L'évaluation critique contemporaine

Le consensus philosophique (selon l'enquête PhilPapers 2020) est divisé :
- 26% voient que Wielenberg offre une option défendable
- 31% voient que les problèmes métaphysiques sont fatals
- 43% sont indécis ou préfèrent d'autres approches

Le plus frappant : même parmi les philosophes athées, il y a une division aiguë sur la viabilité du projet de Wielenberg, avec une tendance de beaucoup vers d'autres formes de naturalisme moral (comme le réductivisme ou le constructivisme).

Du point de vue de la prépondérance rationnelle (rajḥān ʿaqlī) (méthode du site)

La tentative de Wielenberg représente ce que le naturalisme contemporain a produit de plus fort dans le domaine du réalisme moral. D'un côté, son succès à :
- Présenter un cadre logiquement cohérent pour la morale objective sans Dieu
- Traiter sérieusement les plus importants problèmes traditionnels
- Développer des concepts métaphysiques innovants

D'un autre côté, ses échecs à :
- Fournir une base métaphysique convaincante pour la nécessité morale
- Résoudre le problème de correspondance de manière satisfaisante
- Expliquer le contenu spécifique des faits moraux

La prépondérance rationnelle suggère que Wielenberg n'a pas tant « échoué » qu'il a révélé la profondeur du défi philosophique.

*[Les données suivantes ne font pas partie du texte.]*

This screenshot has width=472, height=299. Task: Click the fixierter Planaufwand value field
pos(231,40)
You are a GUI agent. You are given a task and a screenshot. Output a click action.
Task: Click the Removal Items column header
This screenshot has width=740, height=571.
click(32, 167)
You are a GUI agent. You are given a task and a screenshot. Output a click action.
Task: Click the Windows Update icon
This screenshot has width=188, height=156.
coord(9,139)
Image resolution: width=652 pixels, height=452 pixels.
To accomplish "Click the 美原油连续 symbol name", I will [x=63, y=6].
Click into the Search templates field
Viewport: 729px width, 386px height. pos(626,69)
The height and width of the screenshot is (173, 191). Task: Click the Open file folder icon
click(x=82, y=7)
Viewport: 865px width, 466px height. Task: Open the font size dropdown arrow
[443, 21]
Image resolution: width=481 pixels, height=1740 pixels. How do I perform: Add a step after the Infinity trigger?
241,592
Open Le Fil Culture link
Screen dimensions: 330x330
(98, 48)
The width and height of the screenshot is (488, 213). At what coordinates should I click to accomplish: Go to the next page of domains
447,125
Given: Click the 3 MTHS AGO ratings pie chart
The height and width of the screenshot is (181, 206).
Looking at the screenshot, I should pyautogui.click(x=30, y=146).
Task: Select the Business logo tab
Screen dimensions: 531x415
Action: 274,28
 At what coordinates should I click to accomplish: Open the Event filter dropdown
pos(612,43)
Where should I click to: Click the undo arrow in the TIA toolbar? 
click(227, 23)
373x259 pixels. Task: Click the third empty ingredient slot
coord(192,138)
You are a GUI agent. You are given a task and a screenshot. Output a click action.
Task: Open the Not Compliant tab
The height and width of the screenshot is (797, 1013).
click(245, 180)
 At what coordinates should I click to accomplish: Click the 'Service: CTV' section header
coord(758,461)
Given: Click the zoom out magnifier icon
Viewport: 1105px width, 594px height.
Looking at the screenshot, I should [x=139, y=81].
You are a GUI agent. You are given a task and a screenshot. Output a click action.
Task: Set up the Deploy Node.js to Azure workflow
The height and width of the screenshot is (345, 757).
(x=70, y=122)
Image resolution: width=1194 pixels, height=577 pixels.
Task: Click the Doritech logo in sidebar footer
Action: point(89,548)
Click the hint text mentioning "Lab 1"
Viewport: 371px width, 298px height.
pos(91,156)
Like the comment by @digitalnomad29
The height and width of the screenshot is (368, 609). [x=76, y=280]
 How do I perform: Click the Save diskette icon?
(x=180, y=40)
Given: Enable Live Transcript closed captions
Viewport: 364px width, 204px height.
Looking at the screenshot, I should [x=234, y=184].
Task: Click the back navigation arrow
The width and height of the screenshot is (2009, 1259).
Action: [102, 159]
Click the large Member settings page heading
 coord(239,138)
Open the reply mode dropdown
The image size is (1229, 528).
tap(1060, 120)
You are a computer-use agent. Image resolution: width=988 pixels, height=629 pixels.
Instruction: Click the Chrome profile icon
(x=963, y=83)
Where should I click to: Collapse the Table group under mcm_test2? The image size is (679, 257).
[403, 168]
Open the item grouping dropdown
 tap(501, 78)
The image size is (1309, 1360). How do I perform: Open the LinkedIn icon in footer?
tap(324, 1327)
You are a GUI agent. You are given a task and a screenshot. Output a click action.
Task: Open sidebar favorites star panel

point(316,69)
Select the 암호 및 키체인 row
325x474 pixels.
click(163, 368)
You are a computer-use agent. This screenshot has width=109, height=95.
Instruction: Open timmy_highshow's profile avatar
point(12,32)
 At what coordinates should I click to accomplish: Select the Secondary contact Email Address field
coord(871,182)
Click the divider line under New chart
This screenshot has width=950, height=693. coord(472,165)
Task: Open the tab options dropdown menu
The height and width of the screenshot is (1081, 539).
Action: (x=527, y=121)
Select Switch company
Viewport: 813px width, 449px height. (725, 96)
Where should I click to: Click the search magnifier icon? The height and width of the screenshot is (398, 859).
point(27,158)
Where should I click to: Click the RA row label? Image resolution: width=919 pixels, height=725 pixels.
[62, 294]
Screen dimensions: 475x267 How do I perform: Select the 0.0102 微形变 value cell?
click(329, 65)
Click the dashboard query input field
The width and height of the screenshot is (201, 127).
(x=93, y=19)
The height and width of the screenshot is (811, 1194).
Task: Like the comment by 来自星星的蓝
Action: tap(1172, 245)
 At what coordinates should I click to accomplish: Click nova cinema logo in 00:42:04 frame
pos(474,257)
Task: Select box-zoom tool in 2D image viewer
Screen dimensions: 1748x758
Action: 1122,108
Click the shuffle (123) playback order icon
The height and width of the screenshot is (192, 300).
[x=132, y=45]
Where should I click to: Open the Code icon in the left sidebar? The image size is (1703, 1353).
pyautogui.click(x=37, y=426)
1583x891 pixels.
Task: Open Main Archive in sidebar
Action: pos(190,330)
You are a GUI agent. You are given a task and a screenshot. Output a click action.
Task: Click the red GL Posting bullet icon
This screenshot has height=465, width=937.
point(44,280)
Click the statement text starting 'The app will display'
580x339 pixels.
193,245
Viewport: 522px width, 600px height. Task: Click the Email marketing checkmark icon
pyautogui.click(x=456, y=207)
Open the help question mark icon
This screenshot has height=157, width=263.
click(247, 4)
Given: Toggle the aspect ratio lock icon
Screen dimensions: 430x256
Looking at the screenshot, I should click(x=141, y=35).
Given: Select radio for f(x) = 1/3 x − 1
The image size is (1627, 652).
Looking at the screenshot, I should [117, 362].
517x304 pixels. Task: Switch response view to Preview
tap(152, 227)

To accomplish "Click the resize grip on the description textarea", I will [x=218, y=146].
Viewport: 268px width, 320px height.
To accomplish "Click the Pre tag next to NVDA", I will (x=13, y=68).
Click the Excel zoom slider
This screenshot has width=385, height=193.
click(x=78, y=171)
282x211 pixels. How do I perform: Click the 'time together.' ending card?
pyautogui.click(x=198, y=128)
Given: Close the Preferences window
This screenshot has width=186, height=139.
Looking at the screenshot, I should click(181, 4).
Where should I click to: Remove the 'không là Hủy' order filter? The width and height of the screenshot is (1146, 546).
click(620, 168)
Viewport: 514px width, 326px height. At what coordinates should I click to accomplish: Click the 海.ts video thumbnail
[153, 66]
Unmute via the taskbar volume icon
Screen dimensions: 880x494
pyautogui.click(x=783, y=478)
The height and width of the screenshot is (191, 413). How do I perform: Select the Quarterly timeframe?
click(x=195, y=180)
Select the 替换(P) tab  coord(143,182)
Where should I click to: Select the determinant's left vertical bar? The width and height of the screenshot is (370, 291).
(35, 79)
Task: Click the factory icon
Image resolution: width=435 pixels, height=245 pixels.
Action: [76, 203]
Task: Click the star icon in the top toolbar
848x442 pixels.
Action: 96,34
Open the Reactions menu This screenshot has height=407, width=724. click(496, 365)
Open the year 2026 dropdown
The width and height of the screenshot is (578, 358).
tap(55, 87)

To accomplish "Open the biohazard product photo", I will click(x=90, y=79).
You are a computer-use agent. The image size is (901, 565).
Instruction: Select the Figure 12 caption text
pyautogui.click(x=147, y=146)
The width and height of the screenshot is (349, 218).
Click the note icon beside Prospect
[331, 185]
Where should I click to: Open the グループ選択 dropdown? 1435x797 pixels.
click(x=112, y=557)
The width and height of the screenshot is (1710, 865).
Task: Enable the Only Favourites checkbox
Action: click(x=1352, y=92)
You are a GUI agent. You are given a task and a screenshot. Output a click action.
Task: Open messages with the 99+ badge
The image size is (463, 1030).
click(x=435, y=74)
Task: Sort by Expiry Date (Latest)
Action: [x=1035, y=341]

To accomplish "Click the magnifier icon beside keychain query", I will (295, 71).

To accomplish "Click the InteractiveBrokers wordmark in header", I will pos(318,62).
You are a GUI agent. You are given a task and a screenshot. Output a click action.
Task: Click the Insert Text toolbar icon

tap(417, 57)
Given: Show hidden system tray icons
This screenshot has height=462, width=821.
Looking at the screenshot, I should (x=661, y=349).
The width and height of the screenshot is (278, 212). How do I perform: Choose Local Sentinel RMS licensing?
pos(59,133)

Où nous en sommes de ce débat aujourd'hui

Entre 2020 et 2026, le débat sur « l'éthique robuste » a évolué dans plusieurs directions. Wielenberg lui-même a continué à développer sa position dans des articles et débats avec Craig et Baggett, se concentrant sur le renforcement de l'analogie mathématique et l'expansion de la théorie du « troisième facteur » en épistémologie évolutive. En parallèle, une nouvelle vague de critique a émergé : des philosophes comme Tyler Hagendorf et Josh Rasmussen ont développé des arguments liant le problème du fondement moral au problème plus large du fondement métaphysique (grounding problem), montrant que les « faits bruts nécessaires » font face à des difficultés similaires dans les deux domaines. L'enquête PhilPapers 2020 a confirmé que le réalisme moral jouit du soutien d'une majorité de philosophes (62%), mais la division est aiguë sur la question de savoir s'il nécessite un fondement métaphysique transcendant. La tendance notable dans la littérature récente est le déclin de confiance en l'adéquation des « faits bruts » comme réponse finale, avec un intérêt croissant pour les approches constructivistes d'un côté, et les approches théistes actualisées de l'autre. Le débat n'est pas tranché, mais le projet de Wielenberg est devenu une référence obligatoire pour toute partie entrant dans ce champ — que ce soit pour construire dessus ou pour le critiquer.